Je ne fais pas de l’art contemporain pur et dur. J’aime revisiter les bases classiques. L’exposition pour la Maison de l’armateur a été pensée par rapport au lieu. C’est du sur-mesure. 17 œuvres ont été conçues et calibrées pour ce site magnifique, explique l’artiste.
Dans le miroir de Danaé invite à parcourir quelques grands épisodes qui composent cette incroyable épopée qu’est la mythologie. « Je m’appuie sur les écrits d’Ovide et d’Apollodore. Ce sont des récits aussi merveilleux que l’Odyssée d’Homère. L’or illustre à la fois ma technique et cette histoire féerique. »
La technique du verre églomisé
La peinture sur verre est connue depuis l’Antiquité et a également été adoptée à Venise, à la Renaissance et au XVIIIe siècle notamment pour les miroirs. Cette peinture inversée a pris le nom de verre églomisé, en écho à Jean-Baptiste Glomy, encadreur des rois Louis XV et Louis XVI. Cette technique fut souvent utilisée pour réaliser de grands panneaux décoratifs.
La violence spectaculaire
Le travail de Belugou atteste de son goût pour le figuratif et le traitement classique des grands thèmes.

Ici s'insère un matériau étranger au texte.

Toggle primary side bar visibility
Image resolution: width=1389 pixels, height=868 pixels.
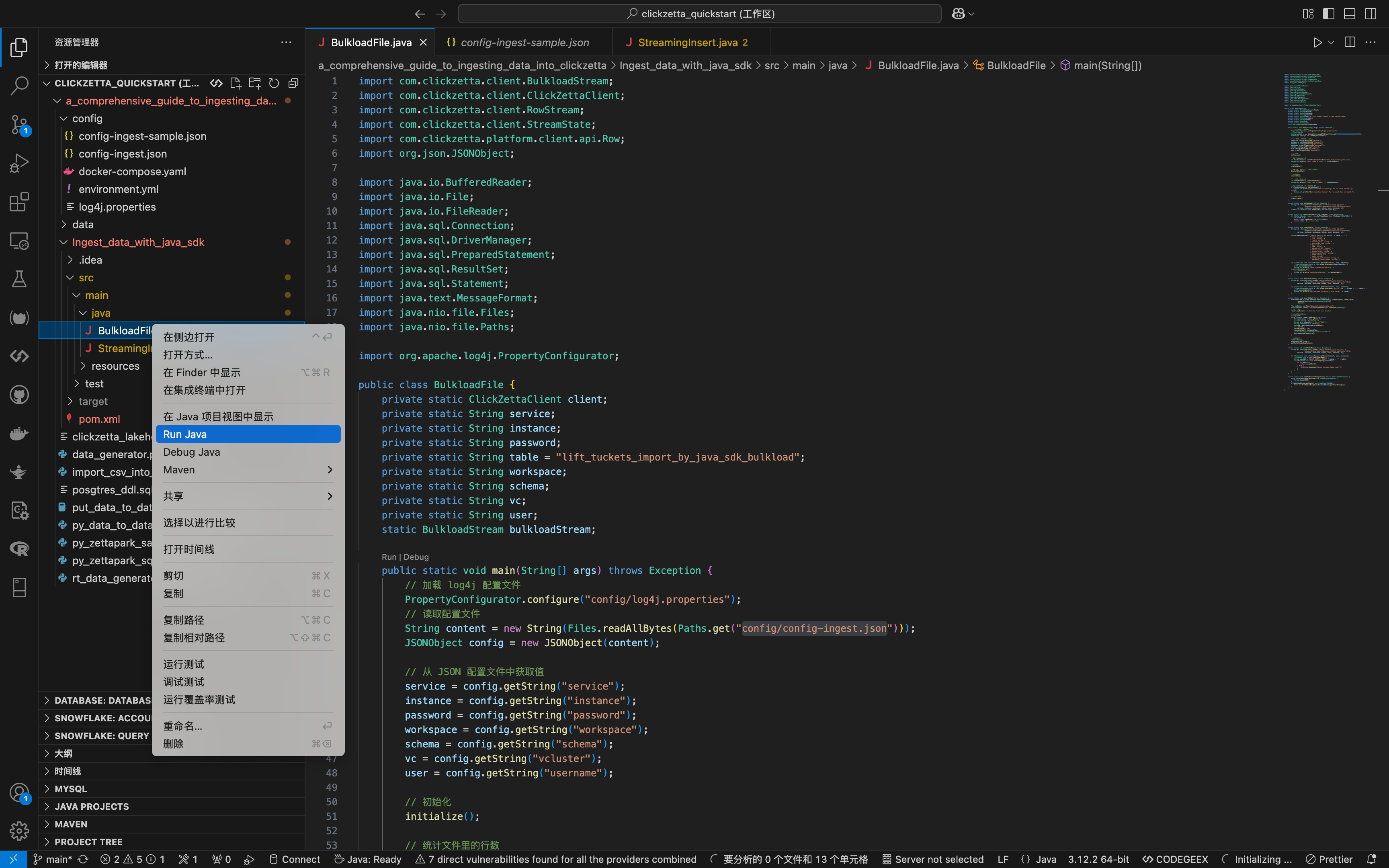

N’évitant ni la violence, ni le sang, ni l’érotisme, ingrédients essentiels des grands mythes fondateurs, il sublime, par sa technique élégante et surprenante, la cruauté et le combat mené par des héros vengeurs.
J’ai représenté une Danaé très sensuelle. L’exposition part de sa fécondation par une pluie d’or, envoyée par Jupiter, sur la jeune femme enfermée, et évoque ensuite Persée, qui triomphera de la Gorgone, en la décapitant. C’est cette tête qui lui permettra de pétrifier ses ennemis. Il y a une beauté dans la violence. La peinture classique représente des scènes de crucifixion, de martyrs. Ce côté spectaculaire m’intéresse. Aujourd’hui, l’art contemporain, en France, a une tendance à être trop clinique et à occulter la violence.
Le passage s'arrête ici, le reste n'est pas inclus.